The release also notes workers in low-wage industries are particularly vulnerable to misclassification because they may already earn low wages and have limited bargaining power. According to the Labor Commissioner, employers may use misclassification to avoid legal obligations and gain an unfair advantage over businesses that comply with the law.
The Procedural Posture: Citation Issued, Appeal Pending
The Labor Commissioner’s Office initiated its investigation in December 2024 after receiving a referral from the Pilipino Workers Center of Southern California, a community-based organization that helped identify cooperating witnesses. On October 1, 2025, the Labor Commissioner issued citations and Notices to Discontinue Labor Law Violations against Hart Placement Agency Inc. and its owners.
The company and principals have appealed. The release states employers cited by the Labor Commissioner have the right to appeal citations within 15 business days after service, and a hearing date remains pending.
That point should not be overlooked.

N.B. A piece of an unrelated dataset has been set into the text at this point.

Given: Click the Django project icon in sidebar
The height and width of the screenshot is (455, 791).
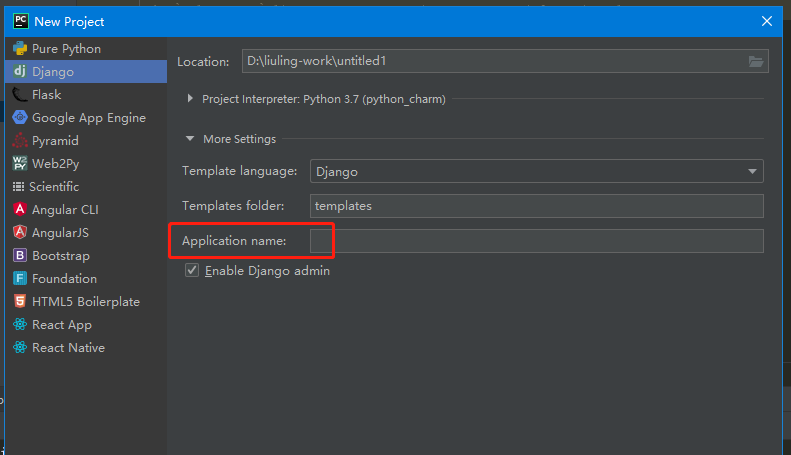Looking at the screenshot, I should pos(20,72).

The Labor Commissioner has announced citations and allegations. But the appeal means the cited parties are contesting the matter, and the findings have not necessarily become final.
The Broader Employer Lesson
The practical lesson for California employers is that Independent contractor classification requires more than documents. A business should not assume worker classification is safe because the worker signed an agreement, obtained a business license, formed a fictitious business name, opened a separate bank account, or accepted payment without payroll deductions.
Those details may help document a business-to-business relationship in the right circumstances. They do not override the legal test if the worker is performing the company’s regular work under the company’s direction and control.
Employers should also recognize misclassification rarely exists in isolation. Once a worker is found to be an employee rather than an independent contractor, other derivative violations may follow. These can include unpaid wages, overtime, meal and rest period exposure, paid sick leave violations, wage statement penalties, waiting time penalties, workers’ compensation issues, payroll tax consequences, and civil penalties.
The Hart Placement release reflects that compounding effect. The Labor Commissioner did not announce only a misclassification citation. The agency also alleged failures involving accurate wage statements, paid sick leave notices, timesheet practices, and concealment of long shifts.
Compliance Requires Substance, Not Labels
For California employers, the safest approach is to evaluate worker classification before the relationship begins and to revisit the issue when the working relationship changes. A company using independent contractors should be able to explain why the workers operate independently, how they are free from the company’s control in performing the work, why their services are outside the usual course of the company’s business where the applicable test requires it, and how they maintain an independently established trade or business.
When those answers are weak, the business should consider treating the worker as an employee and building compliance around payroll, wage statements, overtime, meal and rest periods, paid sick leave, expense reimbursement, and workers’ compensation coverage.
The Labor Commissioner’s latest release is another reminder that California enforcement agencies look beyond contracts and paperwork. They examine how the work is actually performed, who controls the work, who benefits from the work, and whether workers received the protections California law provides to employees.